## Directions for this task
Within the listing below, how many lines hold the string "near"? Only the number is wanted.
Segment Open
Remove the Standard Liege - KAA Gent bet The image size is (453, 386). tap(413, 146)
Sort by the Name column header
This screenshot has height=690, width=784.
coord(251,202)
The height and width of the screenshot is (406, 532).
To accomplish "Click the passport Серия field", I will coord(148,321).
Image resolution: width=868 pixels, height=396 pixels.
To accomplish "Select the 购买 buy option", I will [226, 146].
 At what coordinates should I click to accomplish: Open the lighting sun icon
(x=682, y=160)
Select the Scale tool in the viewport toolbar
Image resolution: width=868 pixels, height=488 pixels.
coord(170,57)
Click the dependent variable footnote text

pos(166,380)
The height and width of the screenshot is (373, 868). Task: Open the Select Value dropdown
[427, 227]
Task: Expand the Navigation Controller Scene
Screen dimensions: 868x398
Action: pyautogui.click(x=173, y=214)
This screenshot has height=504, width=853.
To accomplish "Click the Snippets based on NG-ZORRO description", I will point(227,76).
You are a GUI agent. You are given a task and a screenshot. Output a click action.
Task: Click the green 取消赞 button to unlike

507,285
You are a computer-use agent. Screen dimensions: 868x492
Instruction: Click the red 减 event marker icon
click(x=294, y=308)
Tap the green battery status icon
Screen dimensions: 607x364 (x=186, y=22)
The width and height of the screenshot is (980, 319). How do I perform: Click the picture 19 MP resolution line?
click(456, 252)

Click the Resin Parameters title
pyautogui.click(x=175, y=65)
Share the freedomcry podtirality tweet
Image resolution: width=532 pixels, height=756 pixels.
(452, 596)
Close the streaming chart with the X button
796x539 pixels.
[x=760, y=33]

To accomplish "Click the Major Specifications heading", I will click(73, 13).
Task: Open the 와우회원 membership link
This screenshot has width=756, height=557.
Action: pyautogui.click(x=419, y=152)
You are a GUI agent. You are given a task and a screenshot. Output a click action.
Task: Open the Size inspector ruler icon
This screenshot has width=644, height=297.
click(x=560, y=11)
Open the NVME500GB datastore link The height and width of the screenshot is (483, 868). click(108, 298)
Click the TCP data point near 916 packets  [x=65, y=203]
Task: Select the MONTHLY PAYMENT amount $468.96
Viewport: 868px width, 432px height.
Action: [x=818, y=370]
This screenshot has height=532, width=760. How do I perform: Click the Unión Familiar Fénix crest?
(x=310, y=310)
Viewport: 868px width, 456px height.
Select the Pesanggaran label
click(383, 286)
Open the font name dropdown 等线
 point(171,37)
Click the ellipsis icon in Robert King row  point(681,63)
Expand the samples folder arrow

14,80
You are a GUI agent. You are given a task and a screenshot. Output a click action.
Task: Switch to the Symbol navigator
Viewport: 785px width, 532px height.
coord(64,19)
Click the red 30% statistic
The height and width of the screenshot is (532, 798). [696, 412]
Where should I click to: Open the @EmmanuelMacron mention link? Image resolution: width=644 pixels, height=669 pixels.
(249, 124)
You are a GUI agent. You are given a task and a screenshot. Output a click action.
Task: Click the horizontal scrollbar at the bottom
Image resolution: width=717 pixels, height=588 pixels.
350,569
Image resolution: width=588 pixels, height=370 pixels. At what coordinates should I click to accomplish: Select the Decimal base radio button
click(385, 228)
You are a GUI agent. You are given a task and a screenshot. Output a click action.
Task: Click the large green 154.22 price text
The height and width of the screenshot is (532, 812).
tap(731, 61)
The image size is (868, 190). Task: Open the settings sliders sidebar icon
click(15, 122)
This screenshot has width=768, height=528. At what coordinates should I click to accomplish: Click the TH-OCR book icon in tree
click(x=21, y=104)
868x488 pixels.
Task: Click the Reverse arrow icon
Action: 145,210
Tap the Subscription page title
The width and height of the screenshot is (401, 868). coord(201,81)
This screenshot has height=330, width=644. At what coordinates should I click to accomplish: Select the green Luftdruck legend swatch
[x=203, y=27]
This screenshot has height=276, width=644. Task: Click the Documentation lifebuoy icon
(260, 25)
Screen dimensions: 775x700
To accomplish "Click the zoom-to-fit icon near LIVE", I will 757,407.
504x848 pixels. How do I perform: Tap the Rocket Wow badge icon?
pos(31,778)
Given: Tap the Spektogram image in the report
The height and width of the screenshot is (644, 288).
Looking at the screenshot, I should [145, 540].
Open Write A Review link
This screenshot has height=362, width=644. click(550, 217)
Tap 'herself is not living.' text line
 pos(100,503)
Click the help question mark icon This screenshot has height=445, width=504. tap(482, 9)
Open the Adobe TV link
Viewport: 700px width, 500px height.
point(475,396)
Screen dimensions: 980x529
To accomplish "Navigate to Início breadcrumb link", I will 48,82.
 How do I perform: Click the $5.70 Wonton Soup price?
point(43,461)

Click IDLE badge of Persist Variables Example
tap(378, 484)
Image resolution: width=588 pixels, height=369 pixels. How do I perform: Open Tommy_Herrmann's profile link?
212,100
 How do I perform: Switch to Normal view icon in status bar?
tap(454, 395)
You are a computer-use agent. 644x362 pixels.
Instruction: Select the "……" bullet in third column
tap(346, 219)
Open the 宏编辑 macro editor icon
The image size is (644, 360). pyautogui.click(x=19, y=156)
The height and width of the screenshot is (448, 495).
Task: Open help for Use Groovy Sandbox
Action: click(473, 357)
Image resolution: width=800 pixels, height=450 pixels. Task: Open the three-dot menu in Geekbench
Segment Closed
## Result of the task
2